• Assignment: Once every line below with "dropdown" has been counted, state the total and nothing else.

• Information provided:

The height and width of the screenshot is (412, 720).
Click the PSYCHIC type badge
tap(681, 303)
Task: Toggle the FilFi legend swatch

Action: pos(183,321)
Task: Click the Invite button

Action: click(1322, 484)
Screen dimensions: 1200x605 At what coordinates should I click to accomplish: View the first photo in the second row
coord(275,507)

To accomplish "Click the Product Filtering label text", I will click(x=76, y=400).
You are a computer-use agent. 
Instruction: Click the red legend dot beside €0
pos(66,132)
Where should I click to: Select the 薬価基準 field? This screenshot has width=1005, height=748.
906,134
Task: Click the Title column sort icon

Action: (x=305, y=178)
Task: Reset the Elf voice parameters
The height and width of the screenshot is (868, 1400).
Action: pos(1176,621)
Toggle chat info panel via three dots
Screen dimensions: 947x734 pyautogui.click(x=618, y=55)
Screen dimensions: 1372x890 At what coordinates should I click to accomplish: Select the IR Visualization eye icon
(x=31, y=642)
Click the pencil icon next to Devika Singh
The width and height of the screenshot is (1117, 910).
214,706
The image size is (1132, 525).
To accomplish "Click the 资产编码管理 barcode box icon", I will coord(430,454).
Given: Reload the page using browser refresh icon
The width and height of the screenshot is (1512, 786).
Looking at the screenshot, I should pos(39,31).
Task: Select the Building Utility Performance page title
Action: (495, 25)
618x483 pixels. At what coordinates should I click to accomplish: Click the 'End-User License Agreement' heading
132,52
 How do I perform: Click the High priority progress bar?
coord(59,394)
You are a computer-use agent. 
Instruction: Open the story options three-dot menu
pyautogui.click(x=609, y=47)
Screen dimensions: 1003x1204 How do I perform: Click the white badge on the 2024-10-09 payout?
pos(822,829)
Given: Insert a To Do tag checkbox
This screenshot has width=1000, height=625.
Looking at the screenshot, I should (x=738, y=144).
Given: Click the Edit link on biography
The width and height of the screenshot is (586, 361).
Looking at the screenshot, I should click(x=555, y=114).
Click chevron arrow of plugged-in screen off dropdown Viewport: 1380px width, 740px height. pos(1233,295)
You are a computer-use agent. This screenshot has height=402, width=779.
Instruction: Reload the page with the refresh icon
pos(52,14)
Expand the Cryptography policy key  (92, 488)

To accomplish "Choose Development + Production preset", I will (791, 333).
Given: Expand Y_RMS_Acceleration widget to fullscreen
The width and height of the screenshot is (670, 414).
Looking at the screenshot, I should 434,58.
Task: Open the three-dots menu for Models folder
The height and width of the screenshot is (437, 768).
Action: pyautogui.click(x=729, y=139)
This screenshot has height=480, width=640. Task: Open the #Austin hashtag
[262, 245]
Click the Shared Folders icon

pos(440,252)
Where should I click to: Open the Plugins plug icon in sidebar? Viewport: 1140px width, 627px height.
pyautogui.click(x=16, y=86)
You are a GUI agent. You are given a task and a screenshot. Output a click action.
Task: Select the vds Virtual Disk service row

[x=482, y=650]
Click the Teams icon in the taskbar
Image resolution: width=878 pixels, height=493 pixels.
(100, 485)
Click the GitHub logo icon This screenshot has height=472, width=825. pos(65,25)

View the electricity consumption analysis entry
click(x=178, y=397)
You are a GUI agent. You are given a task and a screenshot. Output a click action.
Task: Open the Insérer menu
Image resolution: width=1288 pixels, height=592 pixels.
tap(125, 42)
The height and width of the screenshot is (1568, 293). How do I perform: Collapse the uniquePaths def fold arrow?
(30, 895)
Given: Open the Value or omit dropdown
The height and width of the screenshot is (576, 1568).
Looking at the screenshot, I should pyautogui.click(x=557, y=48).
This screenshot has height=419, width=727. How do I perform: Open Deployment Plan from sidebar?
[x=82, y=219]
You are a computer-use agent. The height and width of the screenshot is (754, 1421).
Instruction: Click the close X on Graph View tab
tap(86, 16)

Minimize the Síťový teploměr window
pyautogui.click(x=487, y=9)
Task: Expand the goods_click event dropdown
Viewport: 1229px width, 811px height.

• Output for this exercise: 3